Roughly 10,000 chickens kept at the farm and 21,000 others brought to the meat-processing center were culled late Thursday, after positive preliminary tests on dead birds prompted a decision to take immediate action instead of waiting for further testing.

The outbreaks began in November in Shimane Prefecture, before moving onto the capital of Miyazaki Prefecture and the town of Shintomi, followed by ones earlier this week in Kagoshima and Aichi prefectures.

Miyazaki also closed a separate meat-processing center in the town of Tsuno — one of the biggest in the prefecture, the officials said.

Meanwhile, the prefectural government was found Friday to have skipped two-thirds of the on-the-spot sanitation checks it was supposed to conduct last year, including at the farm in the city of Miyazaki where the prefecture's first case of bird flu occurred.

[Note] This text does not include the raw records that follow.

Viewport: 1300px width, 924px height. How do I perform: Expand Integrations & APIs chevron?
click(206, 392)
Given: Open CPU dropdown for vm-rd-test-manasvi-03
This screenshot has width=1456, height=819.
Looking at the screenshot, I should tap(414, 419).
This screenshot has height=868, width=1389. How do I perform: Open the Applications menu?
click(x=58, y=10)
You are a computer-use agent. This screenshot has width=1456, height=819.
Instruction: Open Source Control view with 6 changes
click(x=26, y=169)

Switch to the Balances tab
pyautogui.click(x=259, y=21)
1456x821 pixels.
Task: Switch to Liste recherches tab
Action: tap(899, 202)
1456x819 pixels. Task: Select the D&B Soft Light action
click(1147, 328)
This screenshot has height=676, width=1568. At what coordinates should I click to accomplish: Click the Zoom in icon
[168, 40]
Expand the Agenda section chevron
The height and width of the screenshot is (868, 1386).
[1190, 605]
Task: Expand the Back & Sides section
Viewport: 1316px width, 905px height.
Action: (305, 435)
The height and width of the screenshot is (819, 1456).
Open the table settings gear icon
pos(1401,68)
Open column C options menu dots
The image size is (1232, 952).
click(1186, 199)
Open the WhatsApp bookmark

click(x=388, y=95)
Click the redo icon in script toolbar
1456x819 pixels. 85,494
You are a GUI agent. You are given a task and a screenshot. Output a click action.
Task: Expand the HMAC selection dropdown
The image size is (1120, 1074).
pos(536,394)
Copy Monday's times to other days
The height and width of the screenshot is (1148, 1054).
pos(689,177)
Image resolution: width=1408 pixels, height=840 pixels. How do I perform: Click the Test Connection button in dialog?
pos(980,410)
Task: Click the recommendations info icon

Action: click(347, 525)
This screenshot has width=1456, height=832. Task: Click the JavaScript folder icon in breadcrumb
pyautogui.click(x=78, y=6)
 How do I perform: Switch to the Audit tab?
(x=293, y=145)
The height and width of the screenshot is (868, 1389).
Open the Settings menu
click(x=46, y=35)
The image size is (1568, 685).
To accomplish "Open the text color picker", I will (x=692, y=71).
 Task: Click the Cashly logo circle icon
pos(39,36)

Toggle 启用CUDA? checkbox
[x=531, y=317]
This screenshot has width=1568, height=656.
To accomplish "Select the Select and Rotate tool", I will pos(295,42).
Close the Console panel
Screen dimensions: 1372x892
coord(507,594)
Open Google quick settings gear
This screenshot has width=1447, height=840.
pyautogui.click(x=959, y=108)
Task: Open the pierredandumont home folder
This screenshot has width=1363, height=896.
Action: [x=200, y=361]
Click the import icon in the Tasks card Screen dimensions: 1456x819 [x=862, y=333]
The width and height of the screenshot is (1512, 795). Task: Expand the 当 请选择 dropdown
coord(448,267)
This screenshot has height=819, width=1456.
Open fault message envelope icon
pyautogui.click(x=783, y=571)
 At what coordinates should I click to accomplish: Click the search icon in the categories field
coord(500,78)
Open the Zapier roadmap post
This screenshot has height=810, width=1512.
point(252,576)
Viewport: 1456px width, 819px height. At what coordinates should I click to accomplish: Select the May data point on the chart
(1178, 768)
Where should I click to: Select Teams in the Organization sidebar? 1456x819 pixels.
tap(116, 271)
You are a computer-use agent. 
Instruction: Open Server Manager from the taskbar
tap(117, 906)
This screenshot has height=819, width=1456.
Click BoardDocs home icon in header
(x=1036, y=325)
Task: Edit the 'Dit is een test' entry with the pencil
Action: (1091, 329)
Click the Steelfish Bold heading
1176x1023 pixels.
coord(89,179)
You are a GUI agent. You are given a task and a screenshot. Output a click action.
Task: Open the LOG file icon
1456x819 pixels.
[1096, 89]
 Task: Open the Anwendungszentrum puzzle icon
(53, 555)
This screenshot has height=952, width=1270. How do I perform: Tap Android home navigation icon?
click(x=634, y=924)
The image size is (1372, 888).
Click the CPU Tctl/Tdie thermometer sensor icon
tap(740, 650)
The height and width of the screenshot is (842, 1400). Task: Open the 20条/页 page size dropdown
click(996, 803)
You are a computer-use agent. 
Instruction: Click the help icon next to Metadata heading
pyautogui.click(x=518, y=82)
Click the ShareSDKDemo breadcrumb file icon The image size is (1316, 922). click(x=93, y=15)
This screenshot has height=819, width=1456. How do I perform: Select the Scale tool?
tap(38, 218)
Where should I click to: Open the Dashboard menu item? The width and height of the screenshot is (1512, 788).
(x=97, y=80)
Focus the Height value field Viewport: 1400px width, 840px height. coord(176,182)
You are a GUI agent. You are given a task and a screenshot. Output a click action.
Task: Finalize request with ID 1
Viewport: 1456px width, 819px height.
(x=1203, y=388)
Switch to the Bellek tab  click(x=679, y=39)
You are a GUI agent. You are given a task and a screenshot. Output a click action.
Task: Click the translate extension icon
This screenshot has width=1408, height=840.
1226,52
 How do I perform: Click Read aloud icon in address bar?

Earlier, the prefectural government went on record as saying it conducted on-the-spot inspections at the farm. But actually, it allowed officials from a firm affiliated with the farm to carry out the checks on its behalf.

Inspections conducted by the central government after the outbreak discovered a number of holes in the farm's bird net, which is intended to prevent wild birds from entering the poultry houses. The spread of the highly virulent H5N1 bird flu virus was confirmed nationwide last October.

Miyazaki Prefecture said its own sanitary officials checked only one-fourth of the 984 poultry farms with 100 chickens or more that were supposedly inspected last year at the direction of the central government because it didn't have enough staff.

Miyazaki suffered huge damage last year after a devastating outbreak of foot-and-mouth disease forced it to cull about 290,000 cows and pigs.